As the left has searched for answers in the month since Donald Trump’s election, we’ve heard a lot of talk about “fake news.” A New York Times news story sums the matter up this way:
"The proliferation of fake and hyperpartisan news that has flooded into Americans’ laptops and living rooms has prompted a national soul-searching, with liberals across the country asking how a nation of millions could be marching to such a suspect drumbeat. But while some Americans may take the stories literally—like the North Carolina man who fired his gun in a Washington pizzeria on Sunday trying to investigate a false story spread online of a child-abuse ring led by Hillary Clinton—many do not.
The larger problem, experts say, is less extreme but more insidious. Fake news, and the proliferation of raw opinion that passes for news, is creating confusion, punching holes in what is true, causing a kind of fun-house effect that leaves the reader doubting everything, including real news. . . .
“There are an alarming number of people who tend to be credulous and form beliefs based on the latest thing they’ve read, but that’s not the wider problem,” said Michael Lynch, a professor of philosophy at the University of Connecticut. “The wider problem is fake news has the effect of getting people not to believe real things.”

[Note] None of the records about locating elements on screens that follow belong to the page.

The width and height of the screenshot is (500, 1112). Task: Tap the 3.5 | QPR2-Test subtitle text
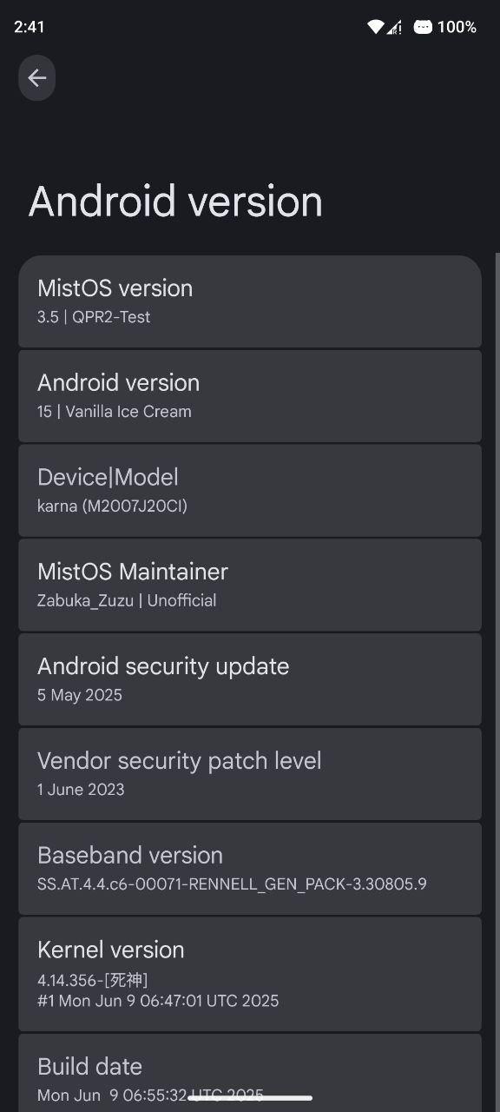(94, 317)
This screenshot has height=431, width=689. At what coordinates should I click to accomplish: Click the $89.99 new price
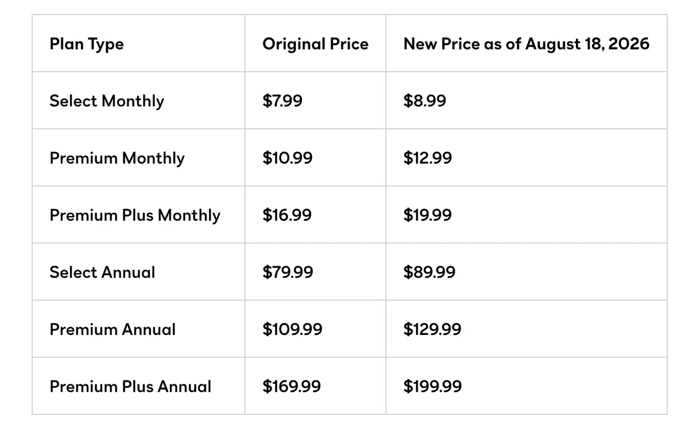[x=429, y=272]
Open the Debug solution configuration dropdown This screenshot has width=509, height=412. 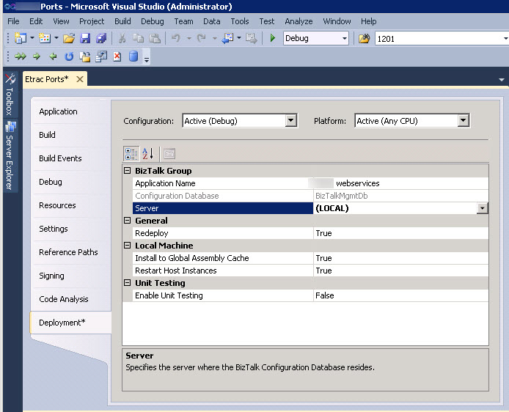tap(344, 38)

He described the thinking like this: “There’s no way for me to know what is objectively true, so we’ll stick to our guns and our own evidence. We’ll ignore the facts because nobody knows what’s really true anyway.”
“Fake news” is a problem on the right—but not only on the right. “Real” journalists, most of whom lean left, ought to look in the mirror. Or perhaps they are looking into their own distorted mirror and don’t recognize what they see.